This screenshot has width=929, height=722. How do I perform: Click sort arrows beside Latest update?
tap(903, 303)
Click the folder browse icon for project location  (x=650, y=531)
* * *
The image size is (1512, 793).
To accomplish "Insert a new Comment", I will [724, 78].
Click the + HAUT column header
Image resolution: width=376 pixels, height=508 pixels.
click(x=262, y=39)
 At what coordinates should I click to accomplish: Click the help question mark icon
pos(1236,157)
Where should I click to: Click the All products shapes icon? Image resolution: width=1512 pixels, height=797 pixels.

* _What the exercise asks_: From the entries above, extract only the lines running from the one containing "The image size is (1512, 793)." through the one containing "Where should I", inclusive.

* _Task response_:
The image size is (1512, 793).
To accomplish "Insert a new Comment", I will [724, 78].
Click the + HAUT column header
Image resolution: width=376 pixels, height=508 pixels.
click(x=262, y=39)
 At what coordinates should I click to accomplish: Click the help question mark icon
pos(1236,157)
Where should I click to: Click the All products shapes icon? Image resolution: width=1512 pixels, height=797 pixels.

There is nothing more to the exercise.